Thursday, June 2, 2011

A drug to erase bad memories?

Here's some odd health news: researchers believe they have developed a pill that can erase bad memories.


When we are experiencing high levels of stress our anxiety, our bodies produce a hormone called cortisol.  Researchers at a clinical study realized that the hormone remains with us when we recall the memory and once again feel stressed out, and hypothesized that the hormone itself was tied to reproducing the memory.

By giving volunteers a cortisol-dampening pill after having exposed them to a stressful short film, researchers discovered that patients had difficulty in remembering the film and what it was about it that caused them anxiety in the first place.

This research honestly feels like something out a science-fiction, and eerily close to what happened in Eternal Sunshine of the Spotless Mind where the main characters both had their memories of each other erased after their relationship grew painful.
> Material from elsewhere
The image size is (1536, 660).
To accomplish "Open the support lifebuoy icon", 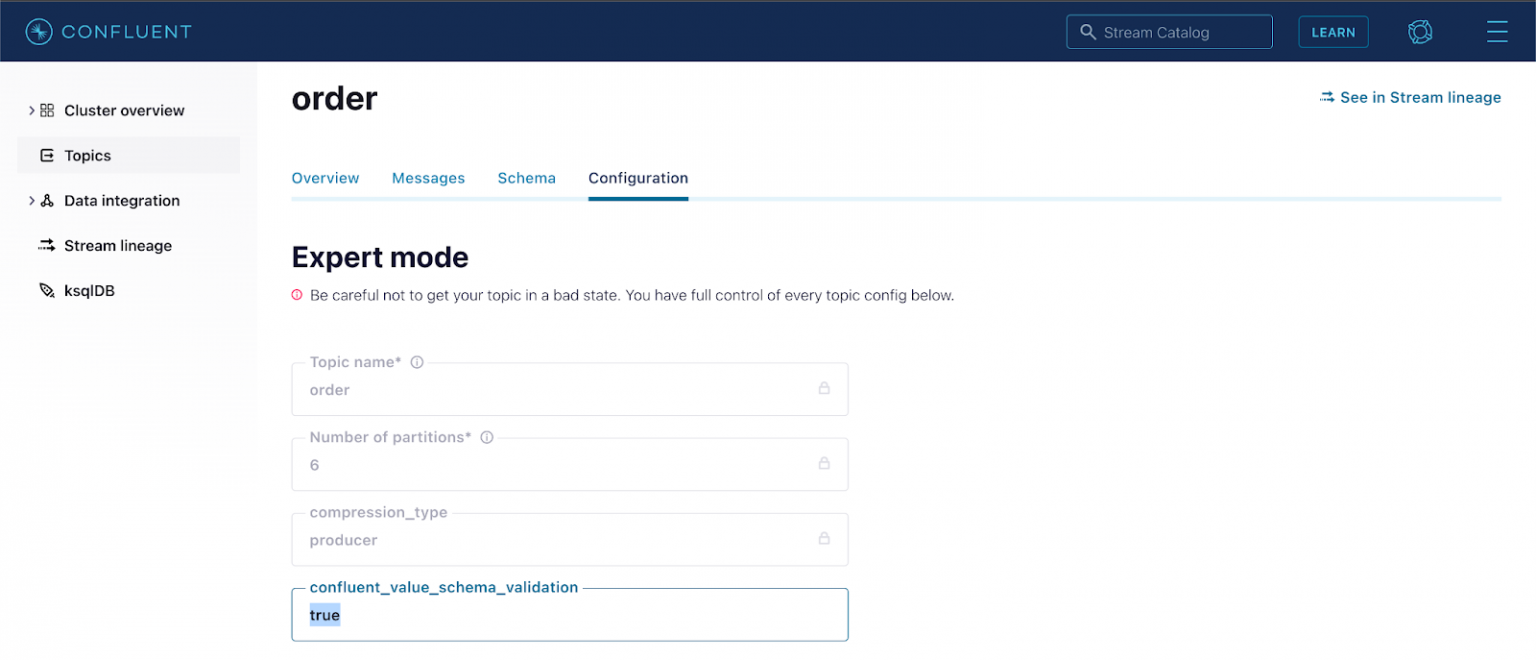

While this new pill sounds like it good have positive benefits, such as soothing people haunted by a traumatic event, it also has the potential to be abused. People might see the pill as the solution to minor problems and heart aches, rather than coping with them. Imagine taking a pill to erase your memory every time you make a mistake; you will only end up repeating that mistake over and over.

Our memories and experience make up who we are, without them we would be much like goldfish circling forever in our fish bowl, not realizing how we got there or where we are going. Bad memories are as important as the good, because without them we would never learn from past mistakes or become stronger human beings.

What do you think? Can having some of your memories erased be a good thing, or should we go on living?